ASSIGNMENT: Reproduce the lines starting with the line that contains "This screenshot has height=700, width=800." and going on through the end of the records, leaving the pictures out.

Recorded data:
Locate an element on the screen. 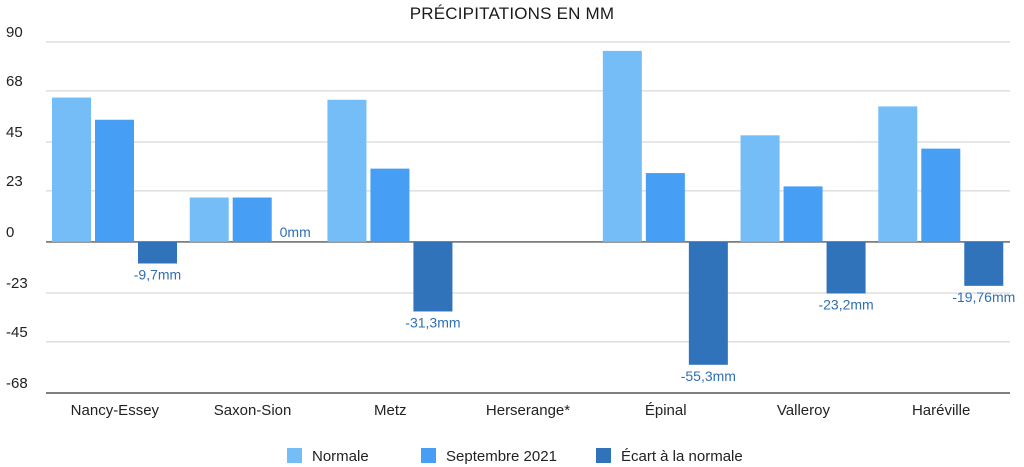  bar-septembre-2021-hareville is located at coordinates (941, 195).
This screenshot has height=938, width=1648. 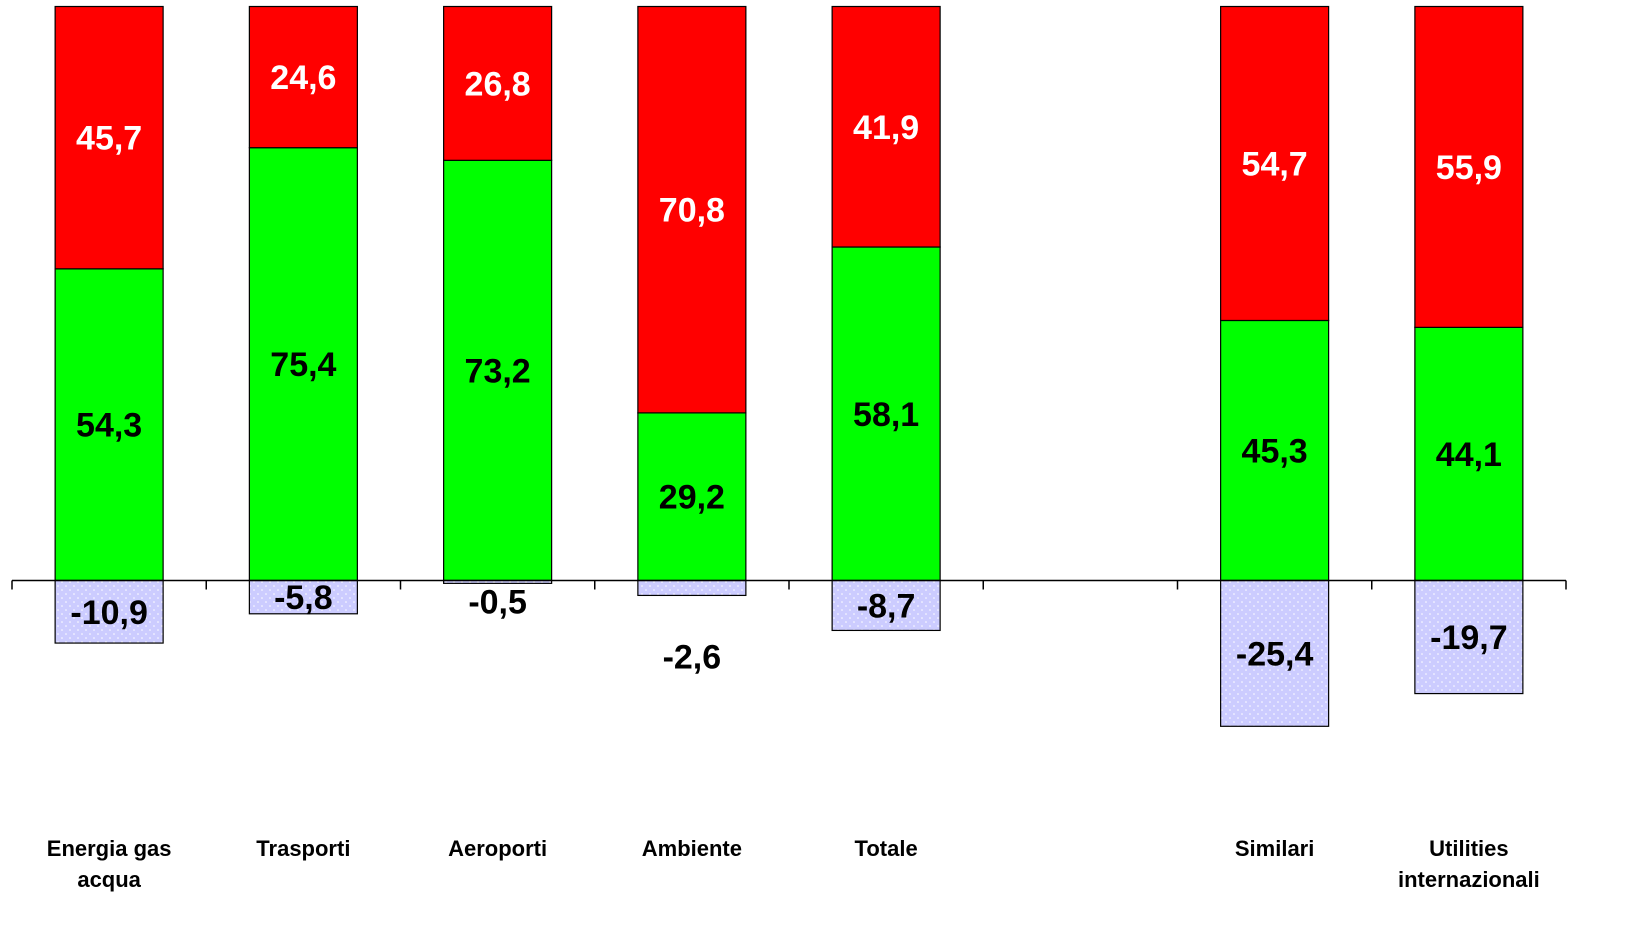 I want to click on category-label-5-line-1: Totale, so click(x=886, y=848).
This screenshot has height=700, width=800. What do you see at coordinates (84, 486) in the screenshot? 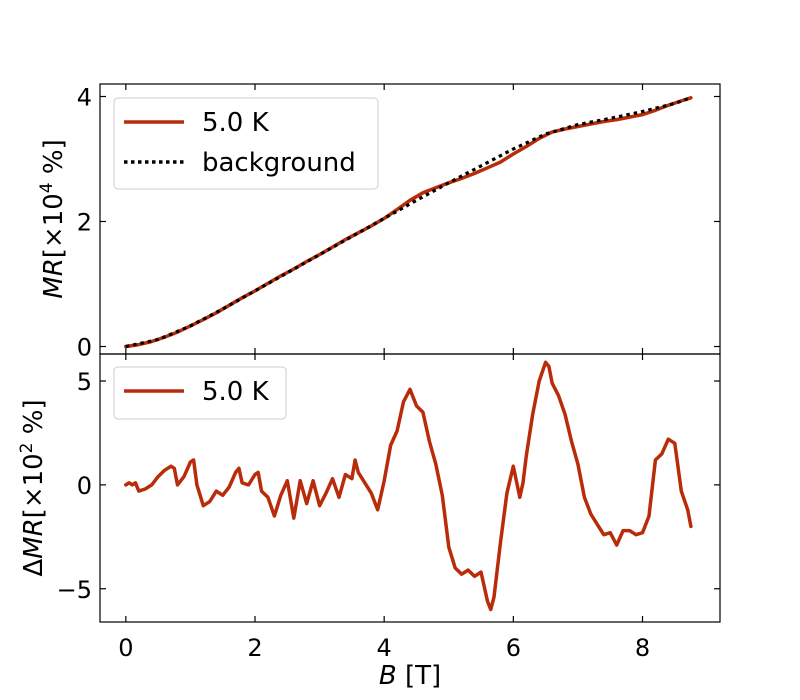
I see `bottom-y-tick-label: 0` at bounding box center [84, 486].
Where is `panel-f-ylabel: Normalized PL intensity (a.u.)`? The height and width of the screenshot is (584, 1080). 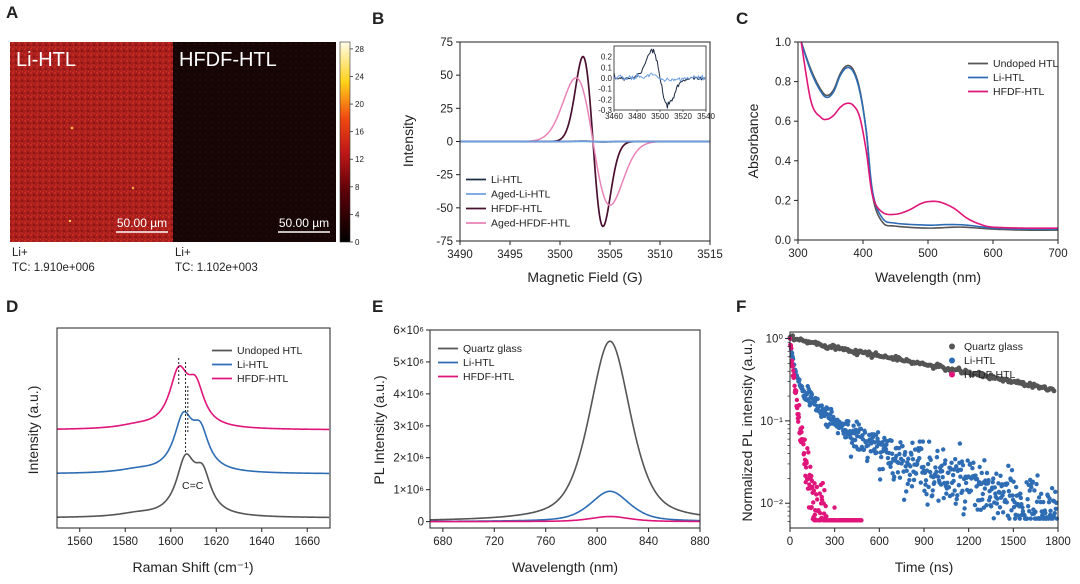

RESPONSE:
This screenshot has height=700, width=800. What do you see at coordinates (84, 486) in the screenshot? 
I see `bottom-y-tick-label: 0` at bounding box center [84, 486].
Where is `panel-f-ylabel: Normalized PL intensity (a.u.)`? The height and width of the screenshot is (584, 1080). 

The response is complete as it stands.